The Working Group has updated and revised its priorities and roadmap for 2020-2021. This update reflects progress made since the previous roadmap was published in January 2020, and includes more granular milestones to manage the transition away from Sterling LIBOR-linked products by end-2021.
The Working Group has published a question and answer document on its revised end-Q3 milestones for loan markets. This documents explains which loan products fall within the scope of the Q3 milestones and also explains the actions that market participants should take to reduce their reliance on LIBOR ahead of end-2021 and transition to alternative rates.
Roundtable with HMT following recent announcements
On 23 June 2020, HMT announced they are planning to enhance the toolkit of the FCA to deal with the wind-down of critical benchmarks, such as LIBOR, by amending the UK Benchmarks Regulation. This would create a possible way of reducing disruption to holders of 'tough legacy' LIBOR contracts by enabling a continued publication of LIBOR using a different and more robust methodology.
HMT, the FCA and the Bank of England would like to invite you to an online roundtable on 6 August 2020 from 10am to 11am as an opportunity to put forward questions in relation to the HMT and FCA statements and published Q&A.
This event is open to all market participants, not solely those who are members of the working group on sterling risk-free reference rates. Please send expressions of interest and submit questions in advance by 30 July 2020 at noon to RFR.Secretariat@bankofengland.gsi.gov.uk.
Non-Linear Derivatives Task Force
Between December 2019 and February 2020 the Working Group on Sterling Risk-Free Reference rates conducted a survey to understand preferences on conventions for the trading of interbank SONIA swaptions and caps and floors. In the course of this work, and subsequent feedback from market participants, the Working Group identified a clear need for further transition work on non-linear derivatives and so has agreed to set up a new non-linear derivatives task force.

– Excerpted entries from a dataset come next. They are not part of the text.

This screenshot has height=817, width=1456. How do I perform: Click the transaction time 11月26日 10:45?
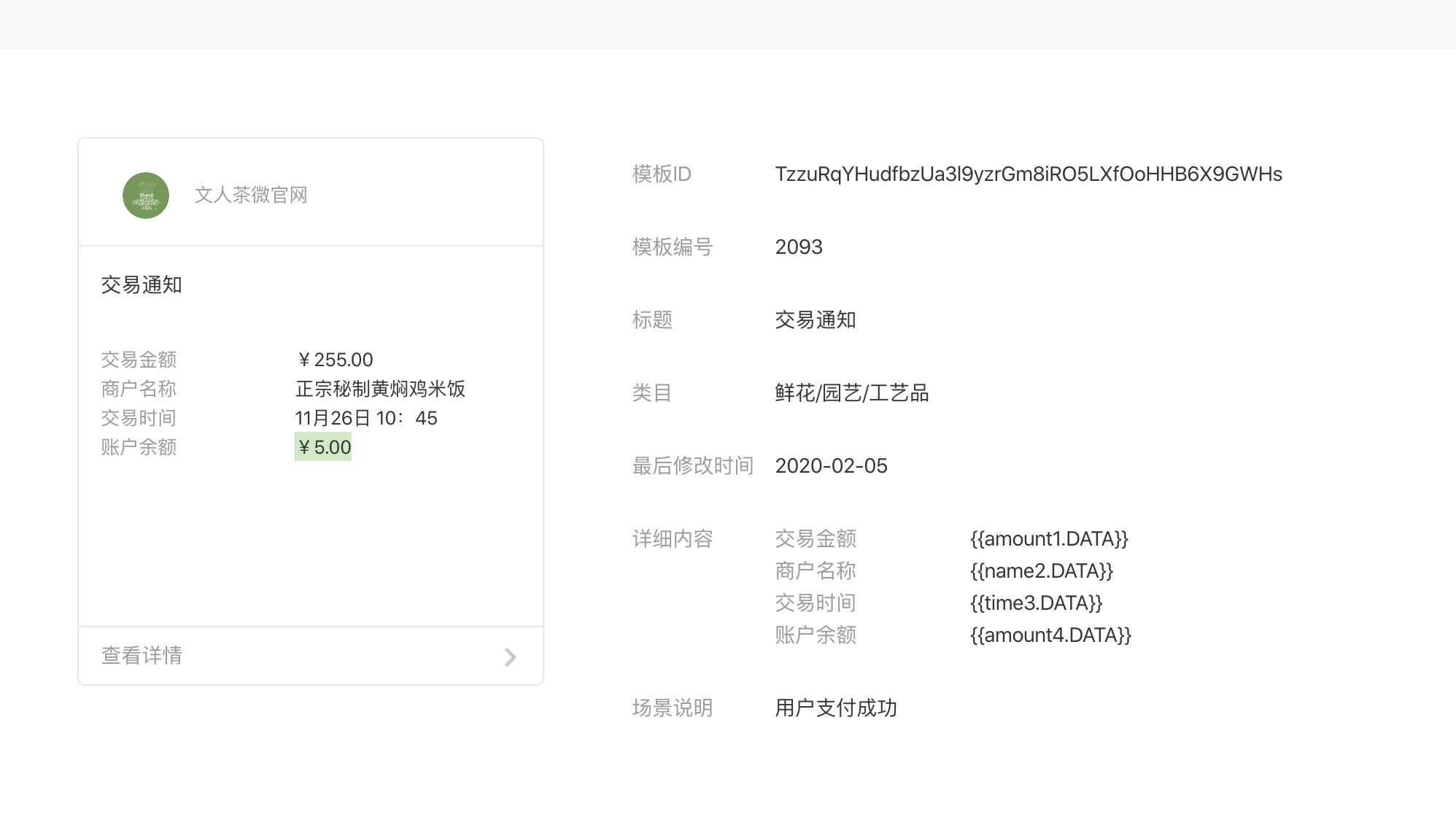click(x=365, y=418)
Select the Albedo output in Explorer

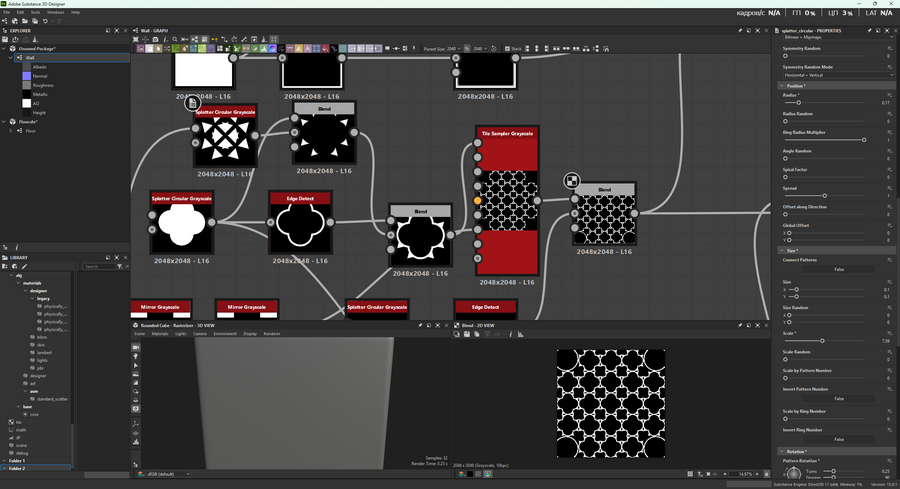pyautogui.click(x=39, y=67)
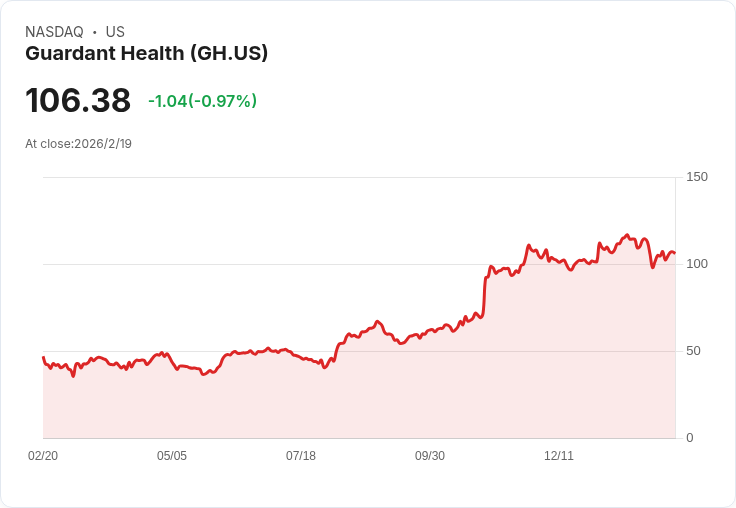Viewport: 736px width, 508px height.
Task: Click the 106.38 current price
Action: click(x=78, y=101)
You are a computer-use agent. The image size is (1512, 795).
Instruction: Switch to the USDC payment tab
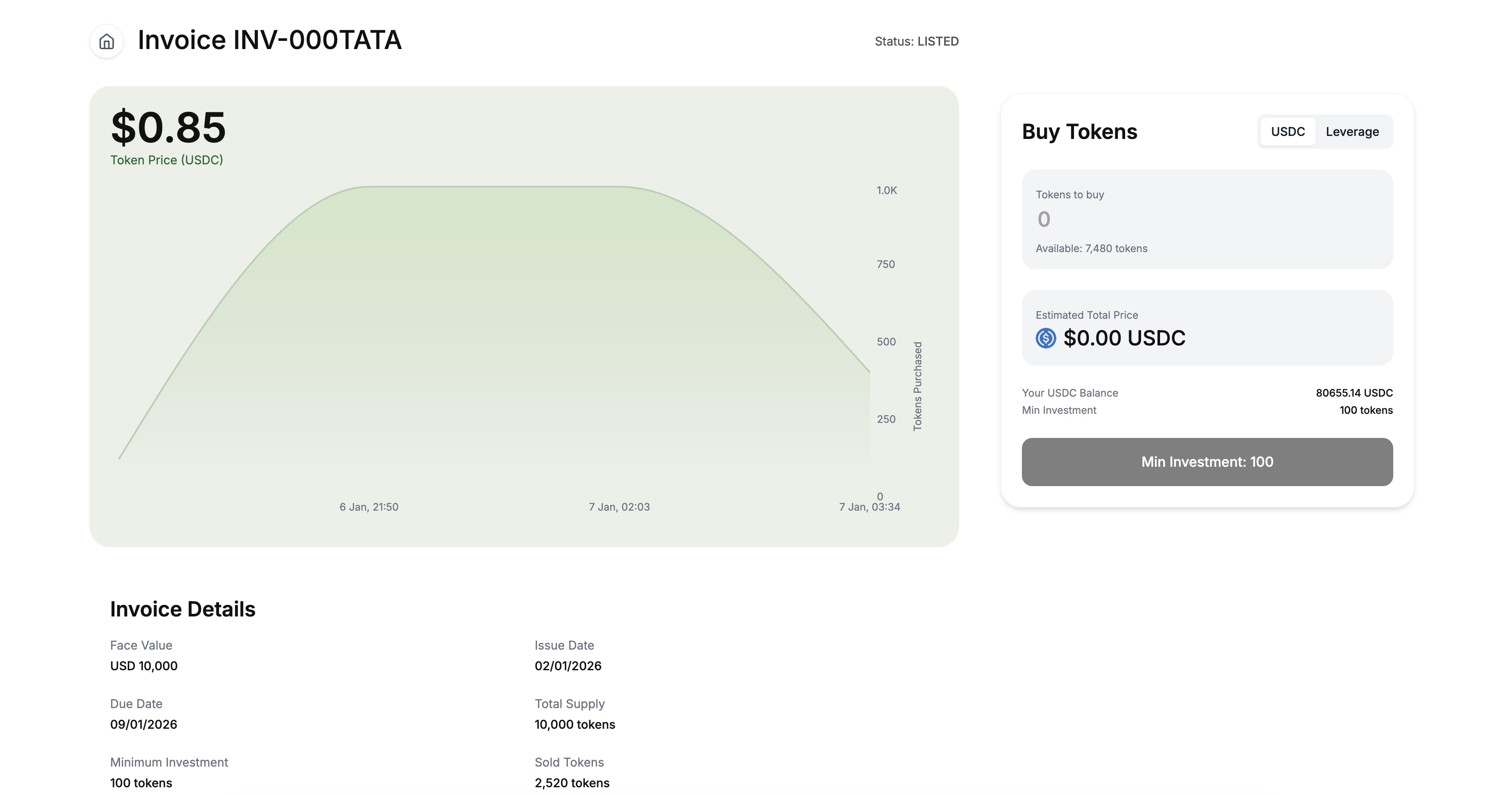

The task force will work to progress and raise awareness of conventions for new RFR-based non-linear products. It will also support discussions on the transition of legacy Libor products in these markets. This is a highly specialised work-stream, and expressions of interest from those with demonstrable expertise to contribute to the task force are welcomed. If you would like more information, or to express your interest, please contact RFR.Secretariat@bankofengland.co.uk.
Paper on the identification of Tough Legacy issues
Tough legacy contracts are considered those that do not have robust fallbacks and prove unable to be amended ahead of LIBOR discontinuation. The industry-led RFR Working Group's Tough Legacy Taskforce has considered 'tough legacy' issues across asset classes in the UK, and has concluded that there is a case for action to address these exposures. The case for action differs by asset class, depending on the contracts involved and the ability to amend the terms. While many contracts will be able to successfully transition, this may be more difficult where, for example (i) contracts form part of complex transactions or arrangements (ii) distribution is broad and there may be additional complications with obtaining the necessary consent (iii) retail counterparties are involved.
To the extent it is feasible, the Taskforce proposes that the UK Government considers legislation to address ‘tough legacy’ exposures. However, the Taskforce recognises that there is no guarantee that such a solution will materialise, that it will materialise across all relevant legal jurisdictions, or that it would be available for all products and circumstances. The Taskforce also recognises that any potential solution may not be economically neutral or suitable for particular contracts.
The RFRWG calls on market participants to continue to focus on active transition, as this is the only way for parties to have certainty over the timing and substance of transition. The approaches explored in this paper are relevant only for those contracts that cannot be dealt with in any other way.